Input records
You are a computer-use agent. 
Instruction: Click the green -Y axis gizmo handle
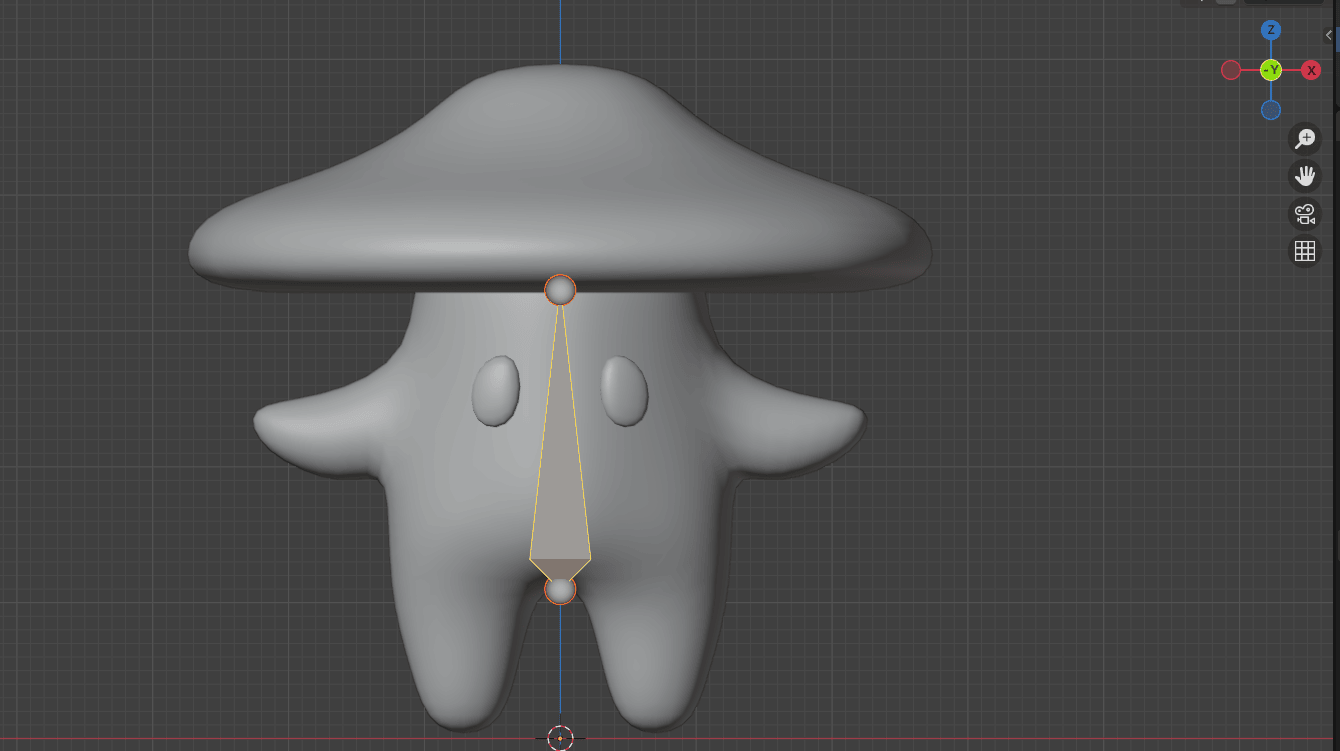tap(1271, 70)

* * *

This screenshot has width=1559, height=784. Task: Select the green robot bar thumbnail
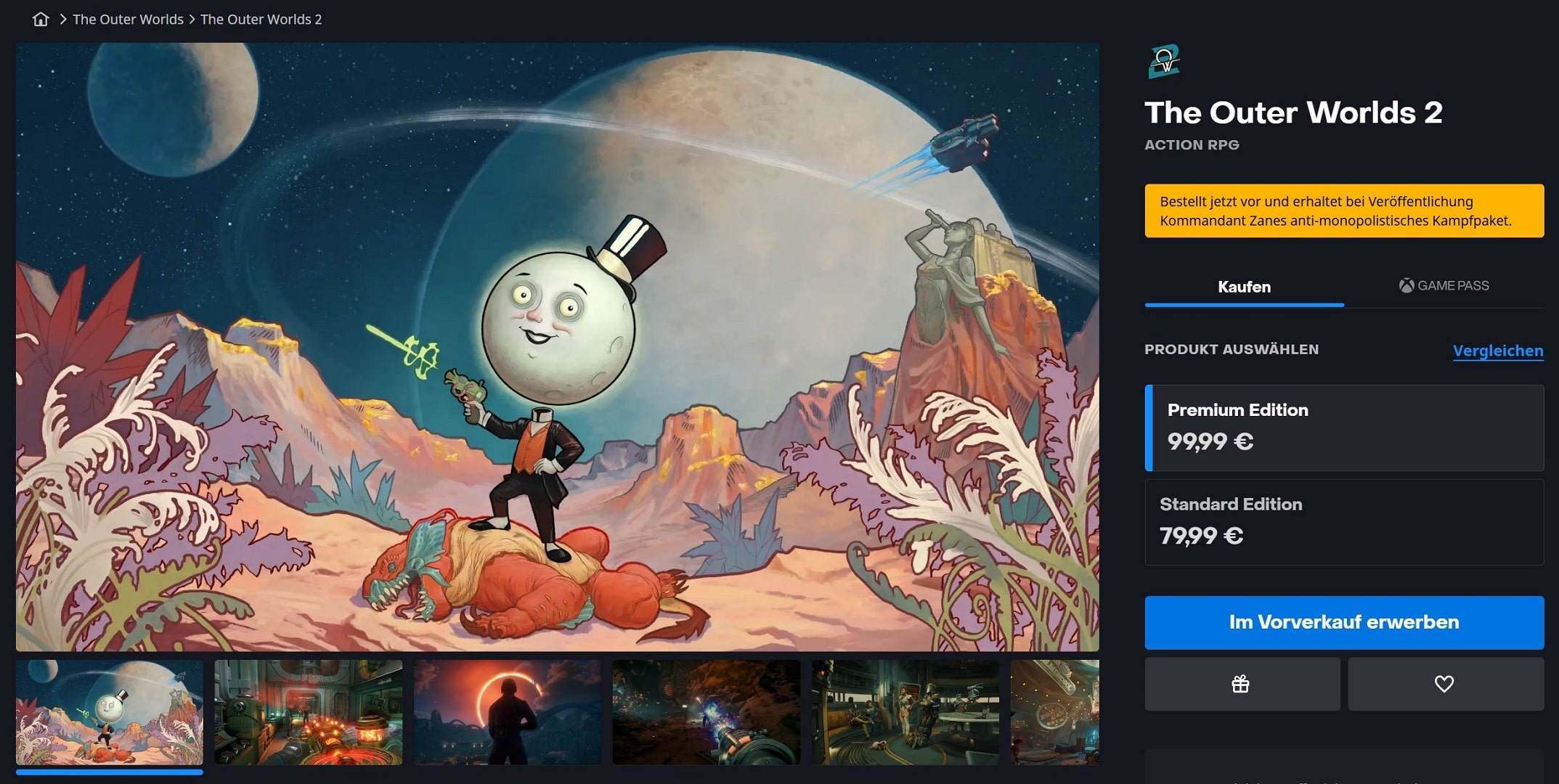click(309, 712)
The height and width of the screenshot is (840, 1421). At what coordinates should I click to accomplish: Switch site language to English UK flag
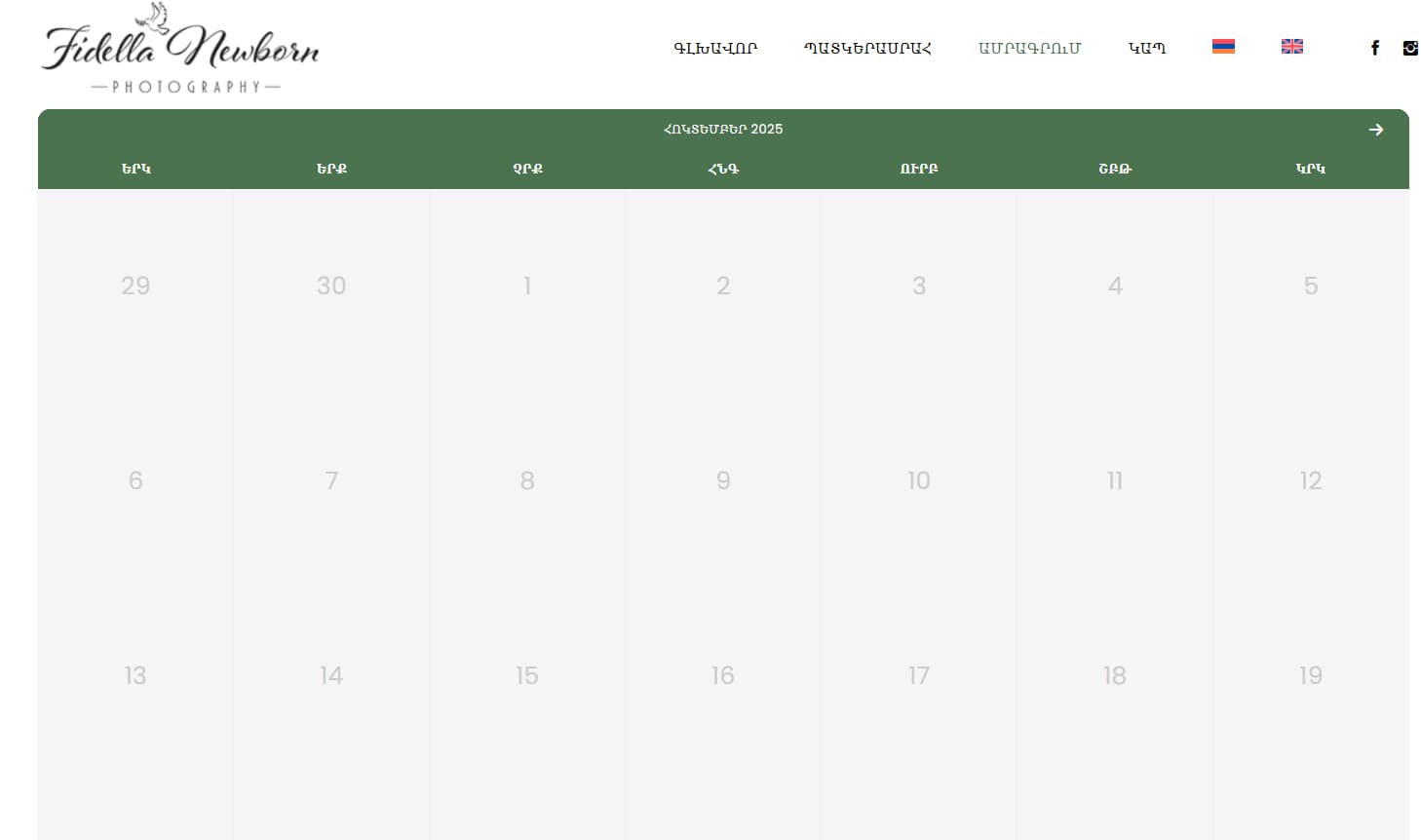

==

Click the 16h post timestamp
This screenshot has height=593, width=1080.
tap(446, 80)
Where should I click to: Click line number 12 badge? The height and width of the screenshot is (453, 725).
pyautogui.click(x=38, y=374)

Work order
For this exercise, please set down exactly the lines of the listing above from the line with "This screenshot has width=1559, height=784." up to and including the line with "The height and width of the screenshot is (840, 1421).", and no pictures.

Solved problem
This screenshot has width=1559, height=784. Task: Select the green robot bar thumbnail
click(309, 712)
The height and width of the screenshot is (840, 1421). At what coordinates should I click to accomplish: Switch site language to English UK flag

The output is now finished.